Tuesday, May 11, 2010

Very weird, mostly good

Director Ji-Woon Kim has fused Asian action with the spaghetti western in The Good, the Bad, the Weird

By Anders Wright
film1-prime

Byung-hun Lee and his emo hair are the Bad.

The Good, the Bad, the Weird
Directed by Ji-Woon Kim
Starring Kang-Ho Song, Byung-hun Lee and Woo-sung Jung
Not rated
*7.5*
Goes well with: The Good, the Bad, and the Ugly, Fistful of Dollars, Raiders of the Lost Ark

That old story about Marco Polo introducing pasta to Italy after his years in China is actually a myth. But the Chinese were cooking up noodles thousands of years before the Italians enjoyed pasta and long, long before 1966, when Sergio Leone released the ultimate spaghetti western, The Good, the Bad and the Ugly.

So perhaps it makes sense that the new Korean film The Good, the Bad, the Weird—a Korean spaghetti western of epic proportions—is actually set in China. Yes, Ji-Woon Kim’s new film takes its cues from Leone’s seminal western, using the earlier movie as an inspiration and a tongue-in-cheek jumping-off point, making no pretense of its own origins. Leone’s film, which starred Clint Eastwood (the Good), Lee Van Cleef (the Bad) and Eli Wallach (guess who), is a violent epic involving three men pursuing one another and a fortune in Confederate gold against a backdrop of sweeping vistas and the Civil War. The concept is easily ported over to The Good, the Bad, the Weird, which takes place in some kind of an alt.Manchuria in them 1930s, as Korea struggles for independence from Japan. Anything goes in that part of the world at that time, an Asian Deadwood where there’s no rule of law, everyone is out for himself and there’s plenty of easy jack to score if you know where to look.

And all three of our guys do, because at the center of The Good, the Bad, the Weird is a leather-bound map that the three protagonists—and, seemingly, everyone else in the film—wants to get their mitts on, even though no one knows what it actually points to. The Bad in this one is Park Chang-yi (Byung-hun Lee), a hitman and an assassin who sports an emo hairdo, some serious cheekbones and a tendency to kill his own men when they show him up. He’s pursued by Park Do-won, aka the Good (Woo-sung Jung), a thin-mustachioed bounty hunter out for a reward and a good deed, whom Clint would have eaten as a snack between breakfast and lunch. But what neither of them count on is the Weird. Yes, Yoon Tae-goo (Kang-ho Song) is a middling thief who just happens to be casually robbing a train when all forces collide. He, of course, ends up with the map, and before long, it isn’t just the Good and the Bad that are on his tail—there are also bandits, Korean freedom fighters and the Japanese army, all of whom want the treasure that they hope is waiting for them.

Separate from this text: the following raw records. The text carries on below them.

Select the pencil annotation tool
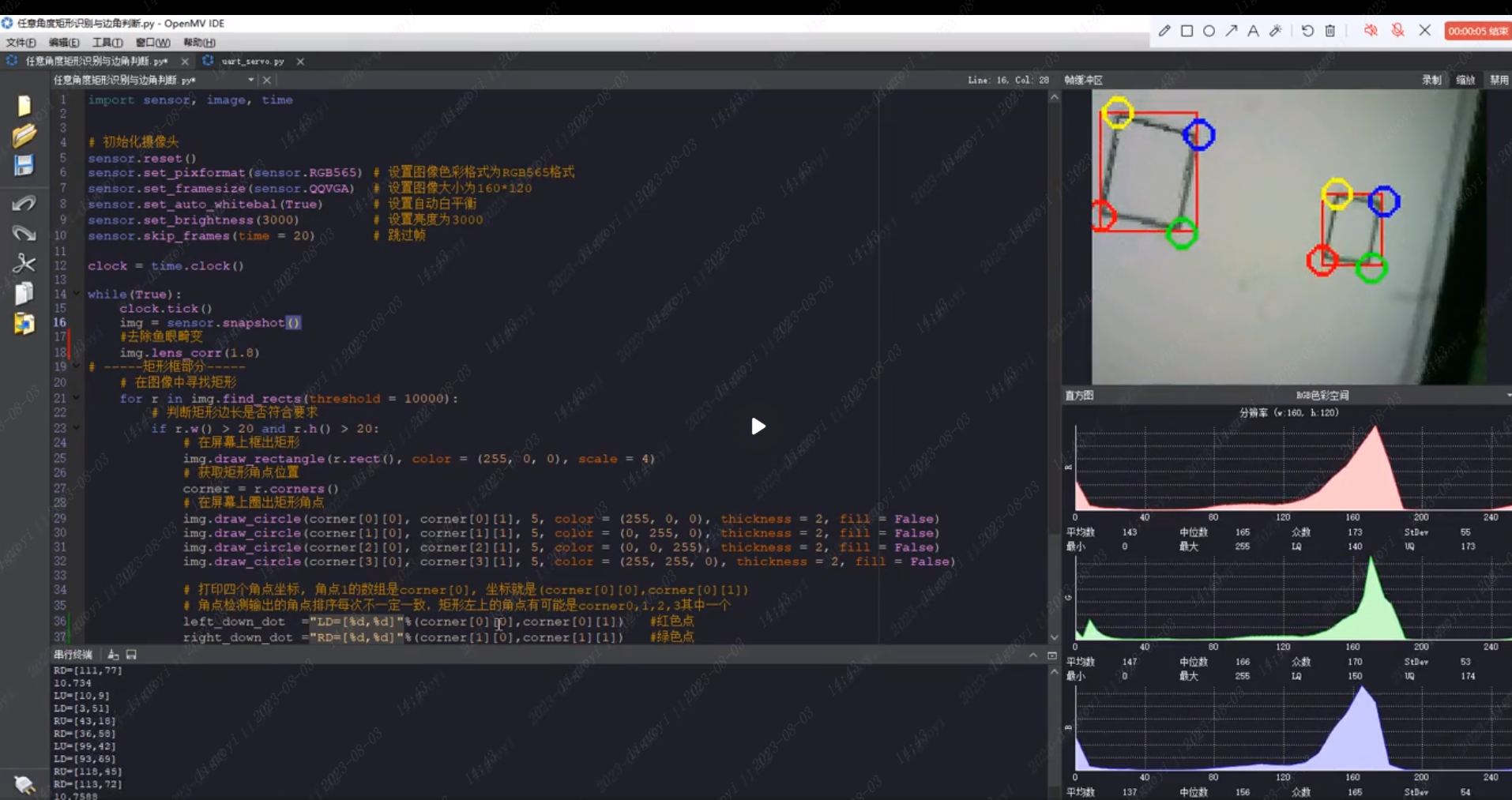This screenshot has width=1512, height=800. click(1164, 31)
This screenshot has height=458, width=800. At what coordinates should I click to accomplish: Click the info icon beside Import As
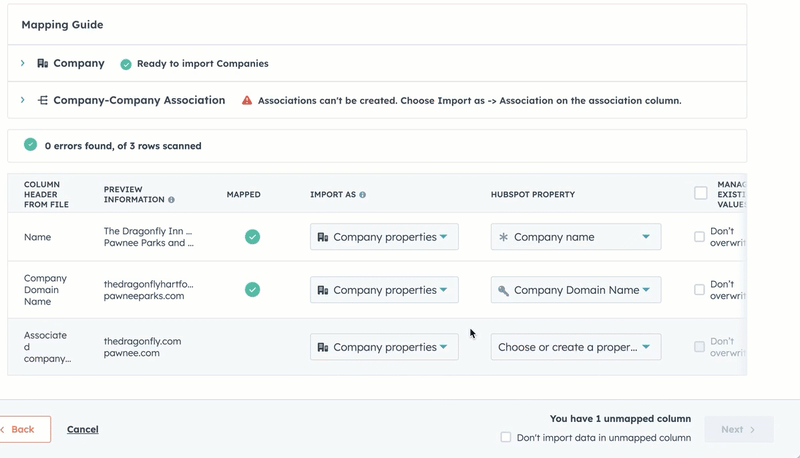tap(362, 195)
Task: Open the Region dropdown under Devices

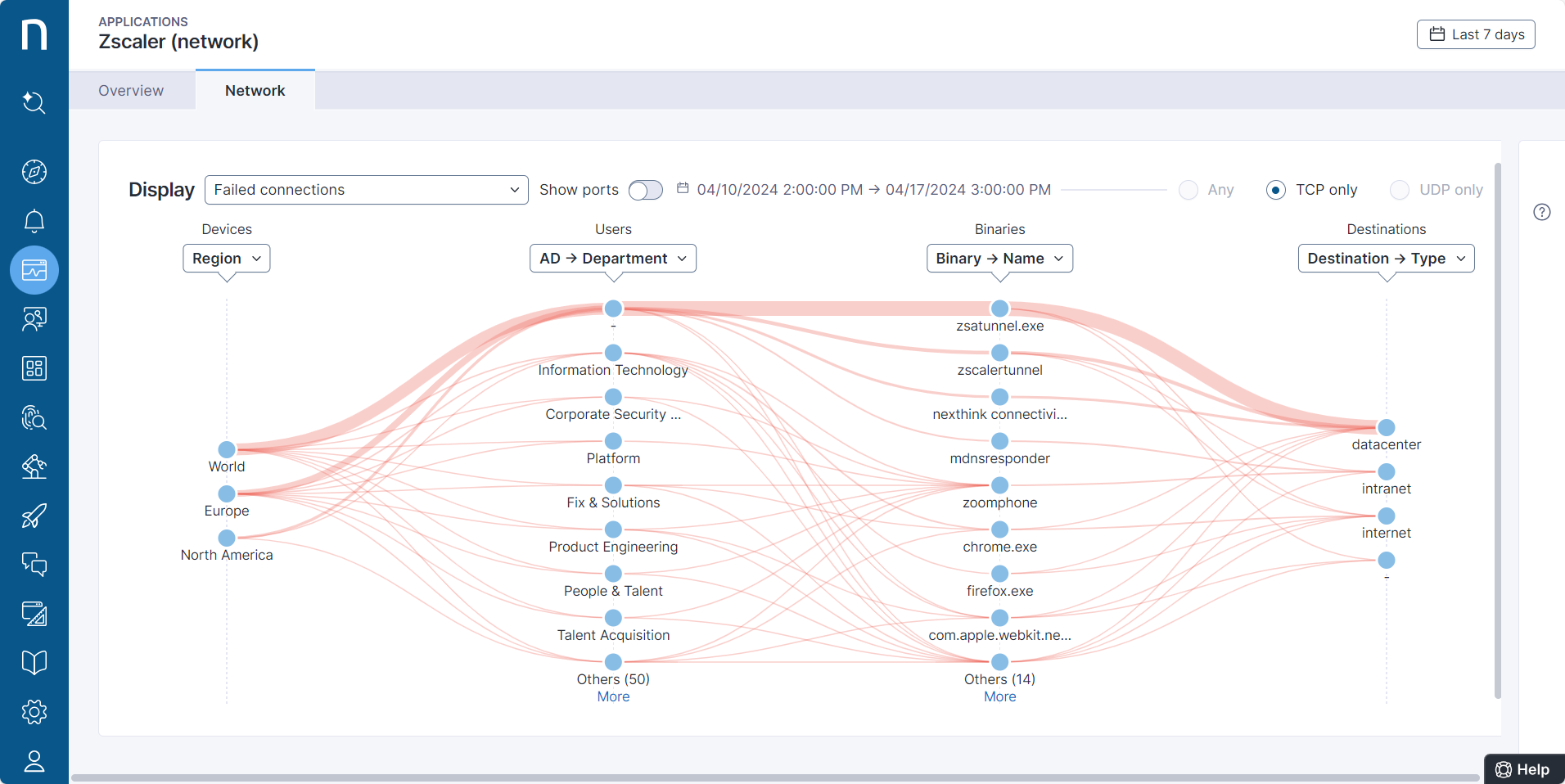Action: pyautogui.click(x=226, y=258)
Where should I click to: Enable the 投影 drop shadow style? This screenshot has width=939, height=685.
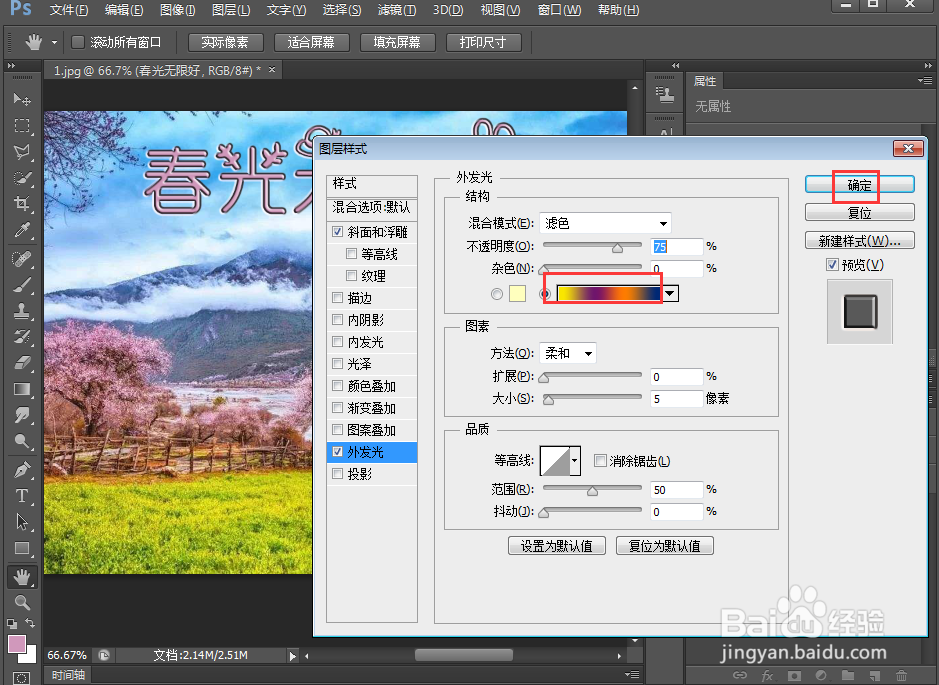coord(337,474)
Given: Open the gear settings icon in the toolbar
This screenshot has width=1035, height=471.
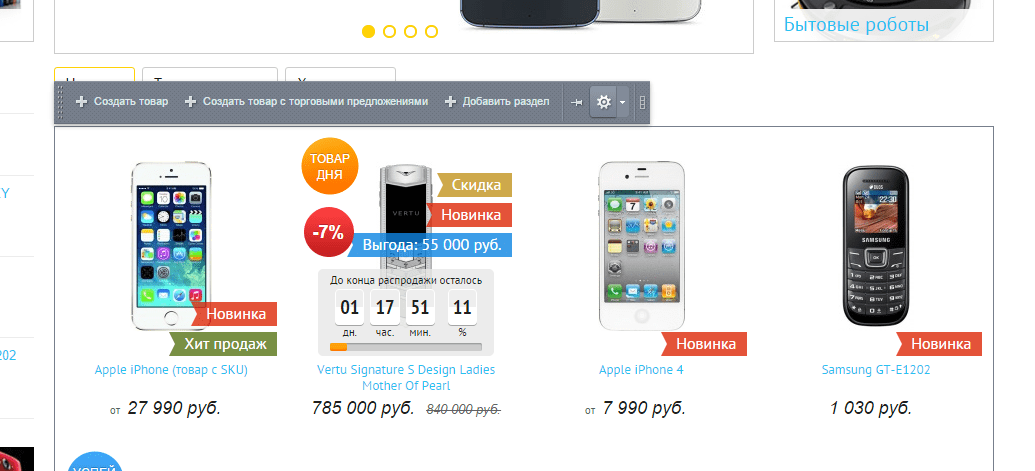Looking at the screenshot, I should 603,102.
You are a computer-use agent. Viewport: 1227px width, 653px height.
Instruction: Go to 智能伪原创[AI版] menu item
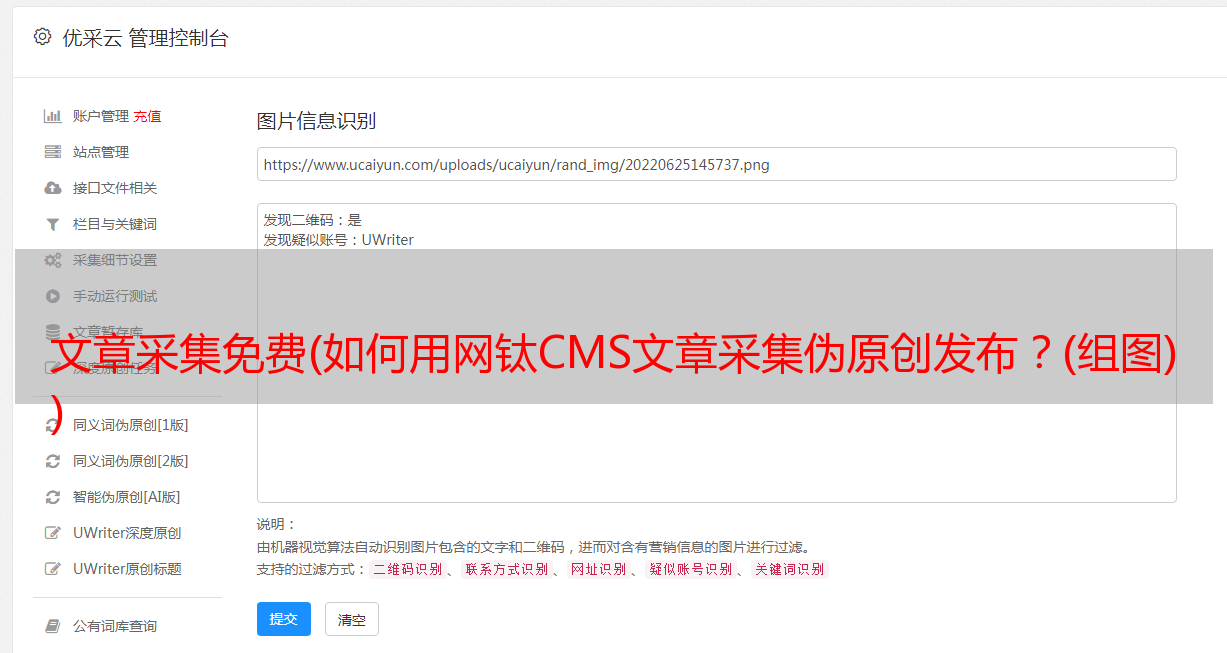126,497
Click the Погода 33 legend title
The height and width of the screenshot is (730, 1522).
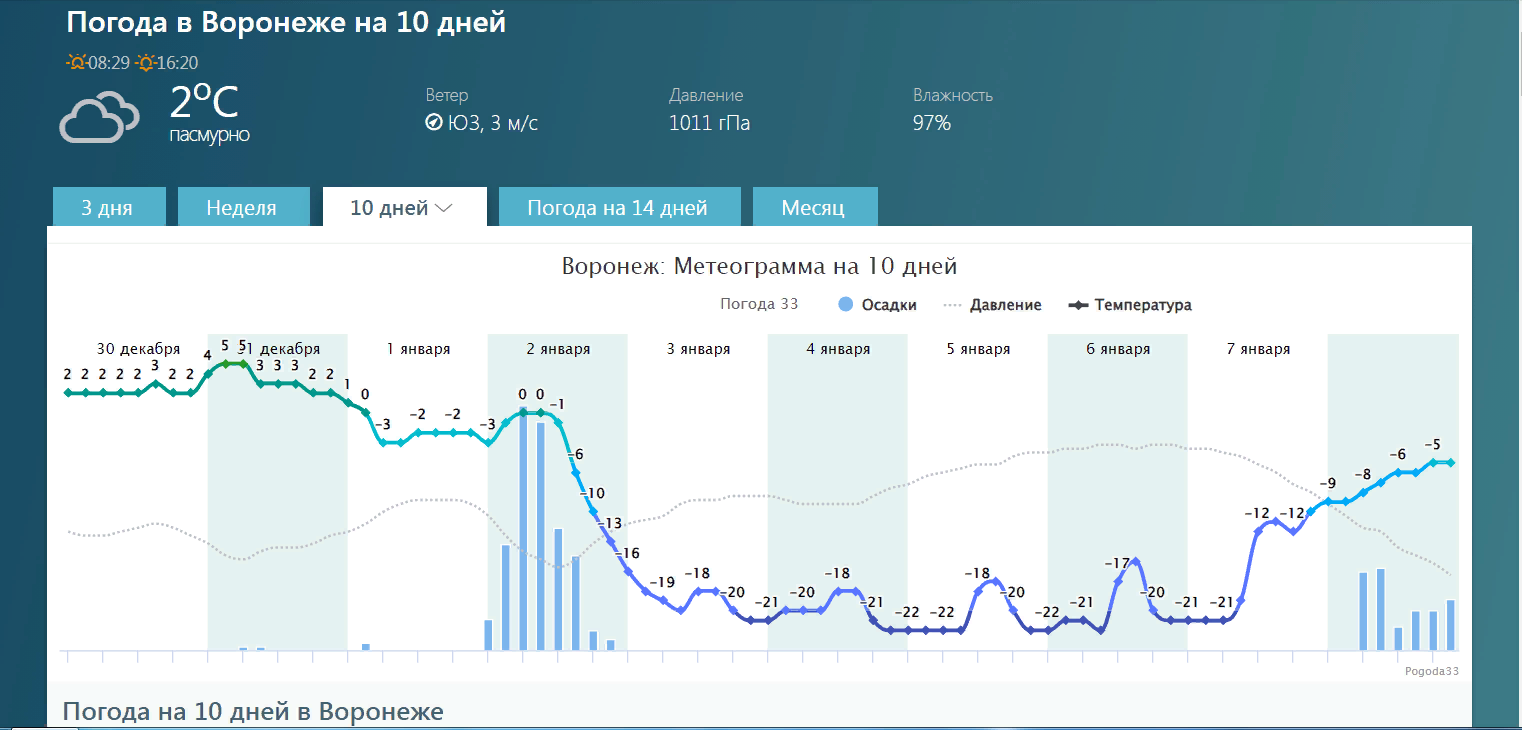click(759, 304)
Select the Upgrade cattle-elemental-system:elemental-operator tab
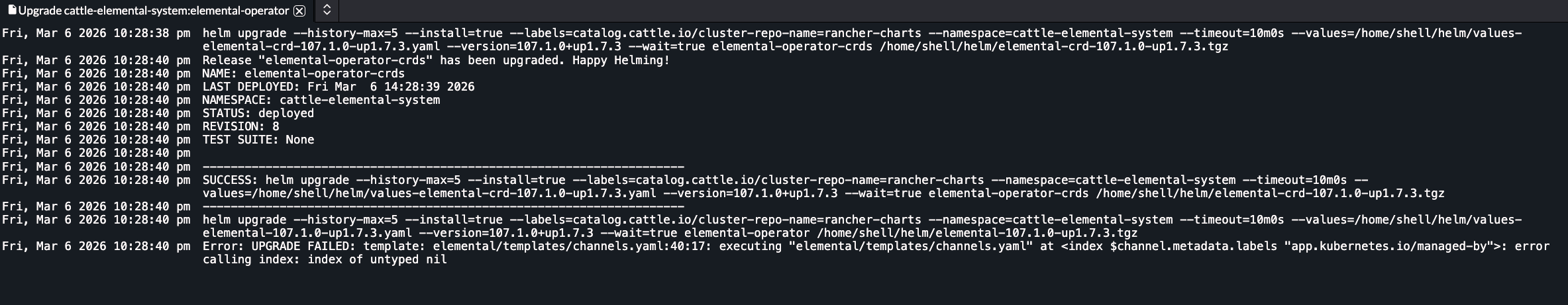Screen dimensions: 1568x305 154,11
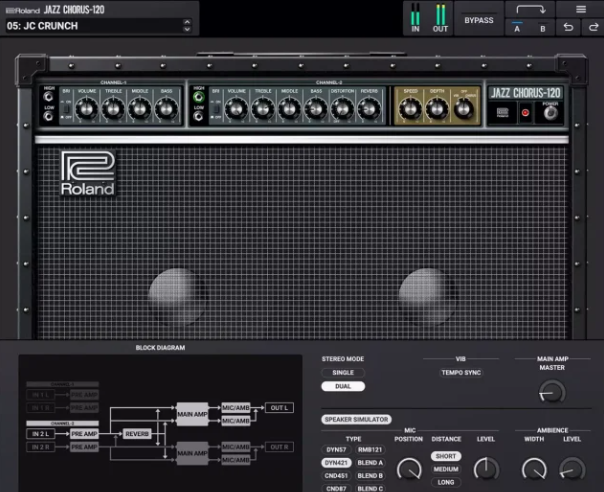Click the undo arrow icon
This screenshot has width=604, height=492.
pyautogui.click(x=568, y=28)
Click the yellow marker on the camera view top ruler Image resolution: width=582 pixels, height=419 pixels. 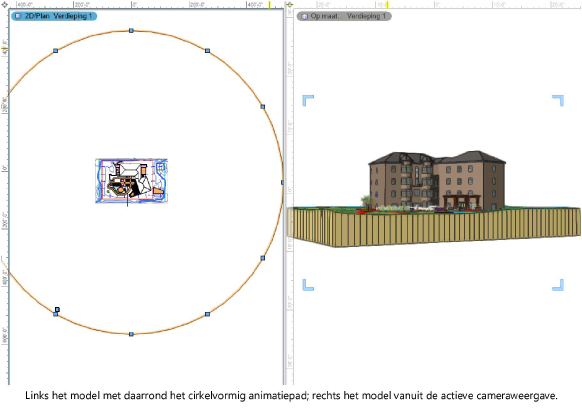(387, 5)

Unlike Leone’s original film, director Ji-Woon Kim makes the Weird the focus. And it’s a smart move, because it adds a layer of comedy and because Song Kang-ho is just so entertaining. Unknown to most Americans, he’s one of the biggest movie stars in the world and seems to be in every one of the few Korean films that make their way into American theaters. This is the guy who was the lead in the monster movie The Host and also starred in Park Chan-wook’s terrific vampire movie Thirst, which was here last summer.

But the real star of the show is the director, and whether you dig the movie will depend on whether you like his frenetic style. The action sequences in The Good, the Bad, the Weird are thrilling, featuring long takes that Hollywood is utterly unable to emulate, mostly because Kim goes with stuntmen rather than CGI. The production design is top-notch, as well, and the camera constantly moves, an attribute that some appreciate and others find unnerving.

It’s a good time, but as the substance gives way to style, it ends up being kind of exhausting—the bits that take place between the action sequences before the movie arrives at its obligatory three-way Mexican standoff can’t begin to match the gravity of Leone’s original. And, of course, the standoff isn’t Mexican at all. Or Italian. Or American. But, hey, Asian fusion is still in these days. And if this were an American picture, we’d call it a shallow film with terrific action sequences. Instead, we just call it a foreign film.